Святого труда монолит, тленный, я лишь замарал».

Точную руку Родена Шоу весьма высоко ценил. Если говорили, что его бюст работы Родена не похож на свой оригинал, Шоу неизменно возражал: «Я именно такой и есть. Все другие бюсты — тоже я, но в разных ролях».

Книга Чосера хранится сейчас в Роденовском музее в Париже. Мраморный бюст работы Родена стоит в Дублинской муниципальной галерее, бронзовый — в доме Шоу. Здесь же мраморный бюст работы Штробла и статуэтка Трубецкого. Первый бюст, который сделал Трубецкой, сейчас в Нью-Йорке, в фойе театра «Гилд», второй — в галерее Тейта. Скульптура в рост, представляющая Шоу-оратора, где-то затерялась: ни я, ни Шоу не смогли нащупать, где она припрятана.

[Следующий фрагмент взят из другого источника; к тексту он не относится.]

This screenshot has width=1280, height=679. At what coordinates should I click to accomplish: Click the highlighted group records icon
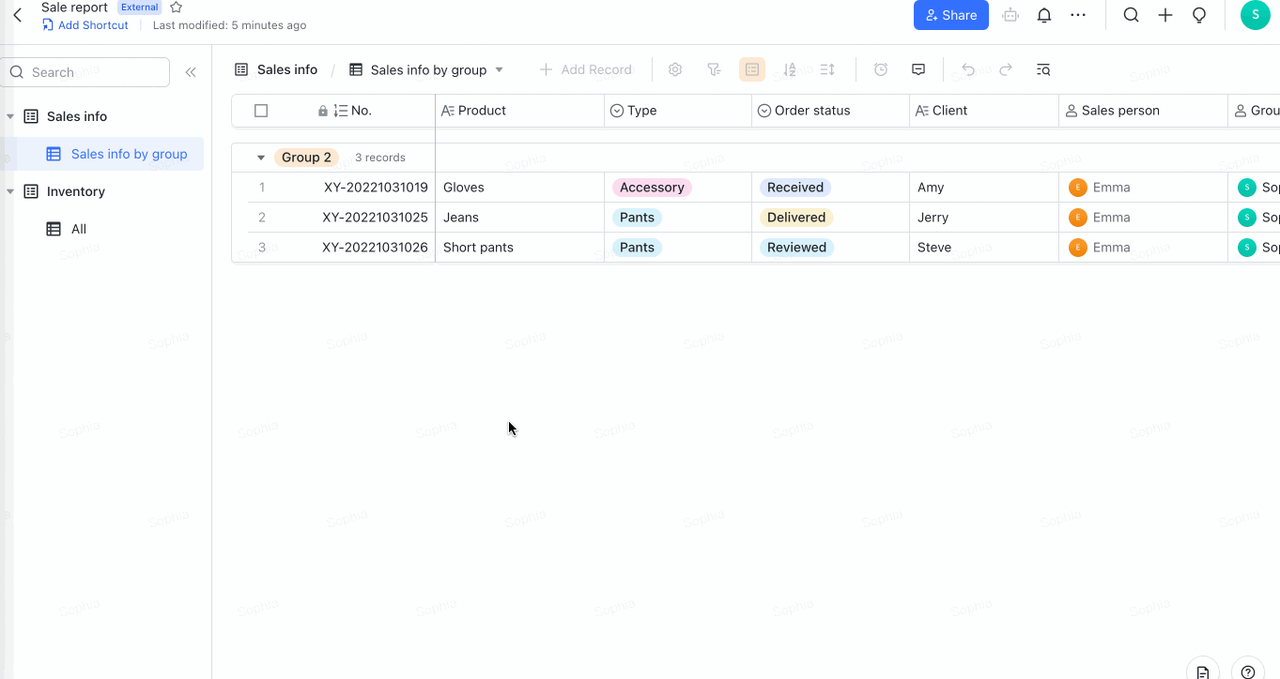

Роден был не единственным французом, кто не слышал даже имени Шоу; запоздалое признание Шоу во Франции словно подтверждает справедливость слов драматурга: в художественном отношении Франция отстает на полвека. Однажды Шоу встретил в Сикстинской капелле Анатоля Франса. Они взгромоздились на леса, похожие на Вавилонскую башню с полотна старой школы. Сооружение поддерживало зашаливший потолок Микеланджело. При ближайшем рассмотрении Шоу и Франс отметили, что фрески выполнены так же тщательно, что и гипсовые барельефы. Анатоль Франс забрался ка рабочий верстак и произнес заранее заготовленную речь, где — как полагается — сказал самые обязательные вещи о железкой руке Анджело, его пламенном сердце и о многом другом в этом же роде, а в заключение процитировал из Теофиля Готье. Шоу недоумевал: под взглядом дельфийской сивиллы человек может думать о Готье! Да как его еще земля носит, как терпит его на себе Вавилонская башня, наконец? Преодолев опасный спуск, Анатоль Франс обернулся к Шоу (он знал только, что это «некий сударь», имени не разобрал) и, извинившись, спросил, с кем имеет честь. «С таким же гением, как вы», — последовал ответ. Французу такие речи говорят только о дурном вкусе, и потрясенный Франс пожал плечами: «Quand on est courtisane on a le droit de s’apoeler marchande de plaisir» [142].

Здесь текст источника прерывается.